One of the most beneficial additions to the IRC resulting from the TCJA is the opportunity for some manufacturers to switch to a cash basis method of accounting. Under prior law, businesses with inventories were typically required to use the accrual method, which generally requires income to be recognized when it is earned and expenses to be recognized when they are incurred.

The major pitfall to the accrual method of accounting is that it often accelerates the recognition of income and the related tax payments. That can create a cash flow problem. Under the cash basis of accounting, income is recognized when the money is received and expenses are deducted when they are paid. Improved cash flow is just one benefit associated with cash accounting; for example, the business can accelerate tax deductions by paying expenses prior to the end of its tax year.

Who is eligible?

The TCJA allows businesses with average annual gross receipts of less than $25 million – based on their previous three tax years – to adopt a cash accounting method and thereby potentially defer the recognition of income to future tax years.
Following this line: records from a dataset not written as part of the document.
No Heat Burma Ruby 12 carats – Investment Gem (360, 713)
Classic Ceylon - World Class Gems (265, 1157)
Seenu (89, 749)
In addition, businesses under that $25 million threshold are no longer required to account for their cost of goods sold using inventories.

Instead, they can use a method of accounting that treats inventories as non-incidental materials and supplies or that mimics their financial accounting treatment of inventories. As such, the business can expense inventory as it is actually paid for, rather than being required to capitalize it – that is, not expense it. It is a very favorable change in that it will add to the business’s deduction for cost of goods sold. Treating inventories as non-incidental materials and supplies also exempts the business from applying Section 263A, which requires certain costs ordinarily expensed to be capitalized as part of inventory for tax purposes. Combining these opportunities could yield considerable benefits.

The TCJA expands the pool of businesses that are eligible to use the cash method of accounting. It is likely that many manufacturers previously prohibited from using the cash basis method of accounting will now be eligible. Nonetheless, it is imperative to conduct a thorough analysis of your specific circumstances.